La declaración como «perjudicados» que realizaron ayer en el juzgado de Irún los catorce remeros y el entrenador de Astillero que denunciaron «coacciones» ante la Ertzaintza en el control antidopaje-interrogatorio de Hondarribia concluyó con nuevos datos sobre la mesa que enmarañan todavía más el caso. La entidad cántabra presentó un acta notarial con un número de teléfono móvil y un mensaje que, al parecer, recibió uno de los remeros astillerenses el pasado 19 de octubre por la tarde.
El texto recoge frases como «que no salga mi nombre.

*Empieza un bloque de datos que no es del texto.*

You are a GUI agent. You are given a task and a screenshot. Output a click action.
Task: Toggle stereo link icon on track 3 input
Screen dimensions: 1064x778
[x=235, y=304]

Te lo cuento pero ni palabra al club ni a nadie que esté de acuerdo con los métodos». Su autor, según ha podido saber este periódico, sería otro deportista que en una conversación telefónica previa habría asegurado a su interlocutor estar en disposición de «garantizarle una sanción menor si declaraba la existencia de prácticas irregulares en Astillero», apuntaron fuentes relacionadas con el caso.
Asimismo, el abogado que representa al club presidido por Víctor Saínz de la Maza aportó también en el Juzgado de Instrucción número tres de Irun la normativa antidopaje tanto de ámbito internacional como nacional y autonómico. «En ninguna de ellas se recoge el interrogatorio como método de control», aseguraron.

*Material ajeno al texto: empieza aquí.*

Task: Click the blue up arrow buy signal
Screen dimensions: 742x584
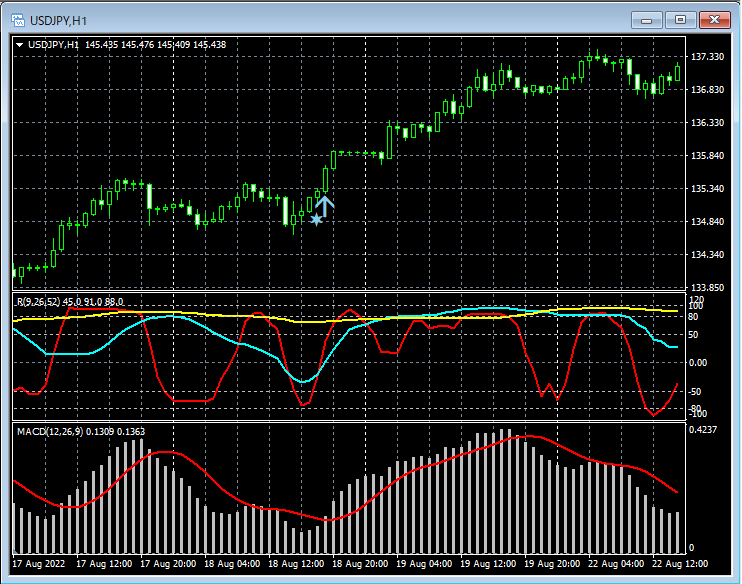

La entidad cántabra ha solicitado, además, que declaren tanto el director del Deportes del Gobierno vasco, José Ramón Garai, que fue la persona que autorizó el control sorpresa realizado el pasado 24 de septiembre en Hondarribia, como los otros nueve agentes de la Policía Autónoma que participaron en el operativo desempeñando labores de auxiliar.
El único ertzaina imputado por el momento testificó el pasado mes. Tanto el Departamento de Cultura como la Dirección General de la Ertzaintza han presentado ya ante la juez toda la documentación que les había sido requerida.
Por lo que respecta a la declaración de ayer, los remeros y el entrenador astillerense, José Manuel Francisco, se ratificaron en su denuncia de «coacciones». «Nos engañaron, no nos dejaban ir solos ni siquiera al baño, tampoco permitían que utilizáramos el teléfono móvil y estábamos atemorizados porque no hacían más que amenazarnos con la sanción que podía caernos», aseguraron ante la juez.
Los deportistas reiteraron que «los ertzainas no se identificaron hasta el final y que uno de ellos les dijo, hacer como el de Mecos: decir a todo no se, no se, no se», explicaron. La juez deberá decidir ahora si llama a declarar al director de Deportes y al resto de agentes de la Policía Autónoma implicados, tal y como solicita Astillero, o bien archiva el caso.
Si lo considerase oportuno, podría citar incluso al propietario del teléfono móvil desde el que se envió el mensaje de texto presentado ayer por la entidad cántabra.